-- Start Records for this exercise --
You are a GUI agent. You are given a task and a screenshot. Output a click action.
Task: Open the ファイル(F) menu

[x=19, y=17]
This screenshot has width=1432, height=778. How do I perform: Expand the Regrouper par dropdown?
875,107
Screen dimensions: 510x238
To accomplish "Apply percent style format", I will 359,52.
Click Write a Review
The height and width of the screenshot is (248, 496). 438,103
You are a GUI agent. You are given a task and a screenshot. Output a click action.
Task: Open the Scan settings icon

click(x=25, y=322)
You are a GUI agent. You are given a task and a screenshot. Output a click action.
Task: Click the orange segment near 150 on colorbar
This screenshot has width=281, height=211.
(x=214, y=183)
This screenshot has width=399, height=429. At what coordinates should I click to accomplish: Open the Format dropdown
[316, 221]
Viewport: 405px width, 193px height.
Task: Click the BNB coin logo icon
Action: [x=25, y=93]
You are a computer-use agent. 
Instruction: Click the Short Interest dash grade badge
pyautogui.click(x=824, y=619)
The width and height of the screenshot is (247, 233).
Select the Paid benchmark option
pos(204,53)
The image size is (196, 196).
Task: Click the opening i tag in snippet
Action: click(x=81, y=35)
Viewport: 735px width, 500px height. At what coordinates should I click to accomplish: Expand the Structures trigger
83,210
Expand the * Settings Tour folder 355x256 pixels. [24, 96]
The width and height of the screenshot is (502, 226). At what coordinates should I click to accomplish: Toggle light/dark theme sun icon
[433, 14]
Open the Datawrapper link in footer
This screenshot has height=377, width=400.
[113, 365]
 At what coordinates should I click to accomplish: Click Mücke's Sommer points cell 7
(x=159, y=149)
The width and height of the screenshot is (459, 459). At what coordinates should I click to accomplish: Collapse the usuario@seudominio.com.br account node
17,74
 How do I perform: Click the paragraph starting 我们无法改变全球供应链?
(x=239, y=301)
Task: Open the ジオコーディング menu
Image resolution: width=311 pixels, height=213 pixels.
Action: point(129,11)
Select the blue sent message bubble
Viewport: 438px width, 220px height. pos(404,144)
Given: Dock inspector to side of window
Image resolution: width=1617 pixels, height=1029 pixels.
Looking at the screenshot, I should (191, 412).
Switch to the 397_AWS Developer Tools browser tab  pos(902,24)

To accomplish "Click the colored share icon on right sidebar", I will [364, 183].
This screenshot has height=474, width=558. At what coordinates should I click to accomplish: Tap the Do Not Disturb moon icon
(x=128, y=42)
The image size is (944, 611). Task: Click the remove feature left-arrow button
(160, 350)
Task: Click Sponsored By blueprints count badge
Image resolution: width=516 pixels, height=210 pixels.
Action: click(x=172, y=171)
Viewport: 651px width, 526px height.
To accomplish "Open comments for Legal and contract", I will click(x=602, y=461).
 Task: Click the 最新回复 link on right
-- End Records for this exercise --
■ What to work on ■
Copy out the lines of the data above word for word, beginning at the line that contains "At what coordinates should I click to accomplish: Click" and stopping after the line that contains "Looking at the".

■ Finished exercise ■
 At what coordinates should I click to accomplish: Click Mücke's Sommer points cell 7
(x=159, y=149)
The width and height of the screenshot is (459, 459). At what coordinates should I click to accomplish: Collapse the usuario@seudominio.com.br account node
17,74
 How do I perform: Click the paragraph starting 我们无法改变全球供应链?
(x=239, y=301)
Task: Open the ジオコーディング menu
Image resolution: width=311 pixels, height=213 pixels.
Action: point(129,11)
Select the blue sent message bubble
Viewport: 438px width, 220px height. pos(404,144)
Given: Dock inspector to side of window
Image resolution: width=1617 pixels, height=1029 pixels.
Looking at the screenshot, I should (191, 412).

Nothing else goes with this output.